Solaire: de la confiance légitime perdue par l’environnementaliste dans le Conseil d’Etat …

Par sa décision rendue au fond dans l’affaire Ciel et Terre (CE 16 nov.2011 cieletterre), le Conseil d’Etat a validé le décret du 9 décembre 2010 publié au Journal Officiel du 10 décembre 2010 suspendant l’obligation d’achat suspendant l’obligation d’achat de l’électricité produite par certaines installations utilisant l’énergie radiative du soleil. L’arrêt mérite une lecture serrée et attentive tant il est riche et décevant à la fois. Chacun appréciera et il faudra en faire un commentaire exhaustif avec le recul nécessaire ; mais à chaud, il nous semble que la Haute juridiction en faisant passer pour des inconséquents ceux qui se vus appliquer un régime juridique rétroagissant sur une situation constituée donne manifestement à voir combien l’Etat de droit se dilue dans ses technologies les plus modernes … Certains commentaires de l’arrêt pourront encore se délecter de ses considérants prenant  pour objets les principes de confiance légitime et de sécurité juridique. Mais derrière le fétichisme du « considérant » pour spécialiste du droit administratif, il faut bien se garder d’oublier ce que l’arrêt attendu du Conseil d’Etat ne parvient pas à masquer : le Gouvernement français a opté pour une suspension de l’obligation d’achat,  certes de contrats non encore signés, mais dont les demandes avaient déjà été formulées  selon des critères cristallisant une situation belle et bien constituée.

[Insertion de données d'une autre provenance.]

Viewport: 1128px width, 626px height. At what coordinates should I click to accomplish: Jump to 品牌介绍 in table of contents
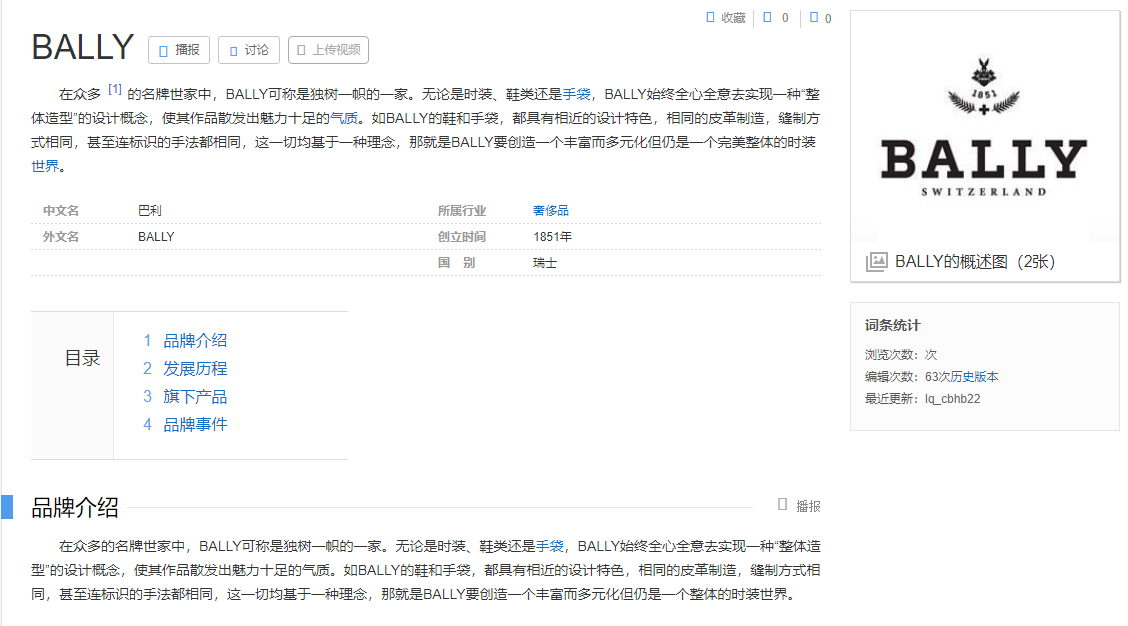click(x=195, y=341)
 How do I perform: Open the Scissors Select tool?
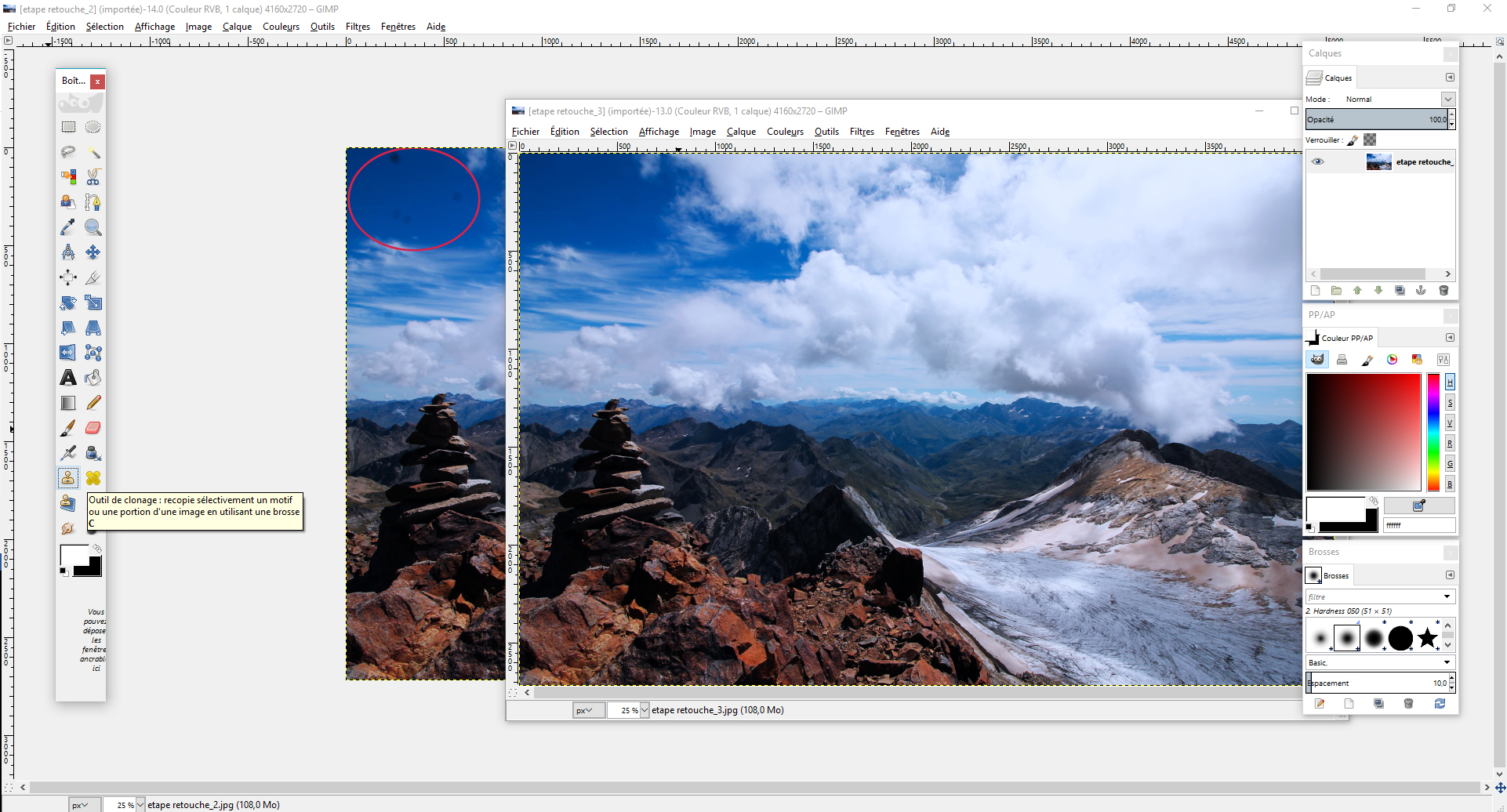pos(93,177)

Certains seront tentés de prendre le maquis environnemental et on peut les comprendre ! La filière photovoltaïque s’en était remise en France au juge pour réparer le changement soudain et rétroactif de la règle du jeu, à l’instar du numéro un allemand de l’énergie EON qui a décidé de saisir la Cour constitutionnelle pour contester la loi sur la sortie du nucléaire d’ici à 2022… Les choix énergétiques sont différents des deux côtés du Rhin, mais obéissent à la même régulation juridique de sacrifices vécus comme des spoliations.>L’environnementaliste français, avec cet arrêt ne fait jamais que redécouvrir ce qu’il ne doit jamais  oublier surtout en temps de « crise » … Décomplexé à l’heure d’un prétendu développement durable où prime en fait le court terme économique, le Conseil d’Etat redevient ce qu’il n’a jamais vraiment cessé d’être : « l’ennemi de l’environnement ».